Zoom has patched a bug in macOS that could allow a hacker to take control of a user’s operating system (through MacRumors). In an update to the security bulletinZoom acknowledges the issue (CVE-2022-28756) and says a fix is included in version 5.11.5 of the app on Mac, which you can (and should) download now.
Patrick Wardle, a security researcher and founder of the Objective-See Foundation, a nonprofit that makes open-source macOS security tools, discovered the flaw and presented it at the Def Con hacking conference last week. My colleague, Corin Faife, attended the event and reported on Wardle’s findings.
As Corin explains, the exploit targets the Zoom installer, which requires special user permissions to run. By using this tool, Wardle discovered that hackers could essentially “trick” Zoom into installing a malicious program by placing Zoom’s cryptographic signature on the package. From here, attackers can then gain further access to a user’s system, allowing them to modify, delete, or add files on the device.

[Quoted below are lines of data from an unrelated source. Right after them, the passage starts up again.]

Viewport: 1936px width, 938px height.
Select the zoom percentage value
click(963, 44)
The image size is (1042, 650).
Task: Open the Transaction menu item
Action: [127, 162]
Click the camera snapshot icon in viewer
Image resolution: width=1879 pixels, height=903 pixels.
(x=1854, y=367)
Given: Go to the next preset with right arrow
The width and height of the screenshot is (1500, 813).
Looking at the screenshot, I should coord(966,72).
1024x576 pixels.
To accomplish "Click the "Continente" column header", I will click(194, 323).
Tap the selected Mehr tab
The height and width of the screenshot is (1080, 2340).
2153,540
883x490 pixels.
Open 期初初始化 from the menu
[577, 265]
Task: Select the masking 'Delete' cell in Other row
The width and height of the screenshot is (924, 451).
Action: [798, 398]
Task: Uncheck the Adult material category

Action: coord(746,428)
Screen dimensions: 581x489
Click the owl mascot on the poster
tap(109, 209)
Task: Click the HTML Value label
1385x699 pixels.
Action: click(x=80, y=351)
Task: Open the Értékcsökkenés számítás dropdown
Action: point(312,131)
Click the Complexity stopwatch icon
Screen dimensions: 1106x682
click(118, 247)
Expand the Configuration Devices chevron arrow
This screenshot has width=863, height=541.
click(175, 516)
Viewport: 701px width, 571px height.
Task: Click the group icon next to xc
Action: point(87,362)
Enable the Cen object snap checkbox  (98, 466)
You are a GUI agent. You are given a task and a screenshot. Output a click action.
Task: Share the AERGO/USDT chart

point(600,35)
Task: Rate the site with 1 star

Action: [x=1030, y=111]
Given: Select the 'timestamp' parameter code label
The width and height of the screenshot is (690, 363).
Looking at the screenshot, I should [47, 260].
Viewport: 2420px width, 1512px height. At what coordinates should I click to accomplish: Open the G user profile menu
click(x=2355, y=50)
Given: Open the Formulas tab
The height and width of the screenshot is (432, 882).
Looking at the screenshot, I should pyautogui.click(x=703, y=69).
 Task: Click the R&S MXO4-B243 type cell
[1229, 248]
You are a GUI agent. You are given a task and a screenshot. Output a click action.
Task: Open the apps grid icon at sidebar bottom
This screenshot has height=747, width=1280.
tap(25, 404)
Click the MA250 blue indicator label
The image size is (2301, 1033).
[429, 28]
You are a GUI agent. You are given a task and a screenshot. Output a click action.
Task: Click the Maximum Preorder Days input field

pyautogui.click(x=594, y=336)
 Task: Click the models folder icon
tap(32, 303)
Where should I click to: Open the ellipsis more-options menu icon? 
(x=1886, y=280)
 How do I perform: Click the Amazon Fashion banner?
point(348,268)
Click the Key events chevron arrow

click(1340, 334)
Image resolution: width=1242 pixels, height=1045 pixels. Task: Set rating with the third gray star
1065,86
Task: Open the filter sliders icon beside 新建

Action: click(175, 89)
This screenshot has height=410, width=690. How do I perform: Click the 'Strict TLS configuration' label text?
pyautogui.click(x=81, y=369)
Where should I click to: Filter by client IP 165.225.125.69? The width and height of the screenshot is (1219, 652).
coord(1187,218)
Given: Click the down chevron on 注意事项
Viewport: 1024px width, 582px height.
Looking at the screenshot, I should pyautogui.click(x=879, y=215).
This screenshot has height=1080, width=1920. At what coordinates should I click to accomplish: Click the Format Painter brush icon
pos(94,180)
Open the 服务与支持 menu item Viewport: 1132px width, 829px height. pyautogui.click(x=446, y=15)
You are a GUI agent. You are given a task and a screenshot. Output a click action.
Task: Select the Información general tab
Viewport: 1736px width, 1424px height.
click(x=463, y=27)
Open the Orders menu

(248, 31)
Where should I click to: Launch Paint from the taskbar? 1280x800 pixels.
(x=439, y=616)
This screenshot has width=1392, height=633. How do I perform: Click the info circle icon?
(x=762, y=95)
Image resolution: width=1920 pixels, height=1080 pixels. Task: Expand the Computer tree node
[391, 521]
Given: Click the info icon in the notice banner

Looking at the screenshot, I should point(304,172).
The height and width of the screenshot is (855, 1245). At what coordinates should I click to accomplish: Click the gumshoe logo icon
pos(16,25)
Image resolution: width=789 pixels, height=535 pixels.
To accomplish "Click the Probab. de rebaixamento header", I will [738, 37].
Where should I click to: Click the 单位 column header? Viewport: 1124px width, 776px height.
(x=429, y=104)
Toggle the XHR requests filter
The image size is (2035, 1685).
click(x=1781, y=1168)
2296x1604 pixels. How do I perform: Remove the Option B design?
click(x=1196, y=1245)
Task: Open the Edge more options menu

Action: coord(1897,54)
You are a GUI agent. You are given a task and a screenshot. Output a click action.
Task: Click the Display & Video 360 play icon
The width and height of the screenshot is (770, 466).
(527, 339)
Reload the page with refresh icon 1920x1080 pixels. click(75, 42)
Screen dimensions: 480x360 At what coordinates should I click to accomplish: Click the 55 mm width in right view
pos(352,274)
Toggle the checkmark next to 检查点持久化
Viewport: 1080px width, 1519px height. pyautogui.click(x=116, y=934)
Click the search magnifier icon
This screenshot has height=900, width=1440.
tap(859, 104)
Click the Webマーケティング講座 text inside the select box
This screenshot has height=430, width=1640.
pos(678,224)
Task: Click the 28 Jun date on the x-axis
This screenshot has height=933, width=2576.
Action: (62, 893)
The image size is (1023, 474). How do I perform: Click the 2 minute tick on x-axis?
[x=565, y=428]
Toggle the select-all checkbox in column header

If we uninstall the patch, we see that the Zoom installer now calls lchown to update the permissions of the update .pkg, preventing malicious subversions pic.twitter.com/00xjqKQsXs
— patrick wardle (@patrickwardle) August 14, 2022
“Mahalos to Zoom for the (incredibly) quick fix!” Wardle said in response: to the Zoom update. “If we roll back the patch, we see that the Zoom installer now calls lchown to update the .pkg update permissions, preventing malicious subversion.”
You can install the 5.11.5 update on Zoom by first opening the app on your Mac and clicking . to push zoom.us (this may vary depending on the country you are in) in the menu bar at the top of your screen. Then select Check for updates, and if one is available, Zoom will display a window with the latest app version, along with details of what’s changing. Select from here Update to start the download.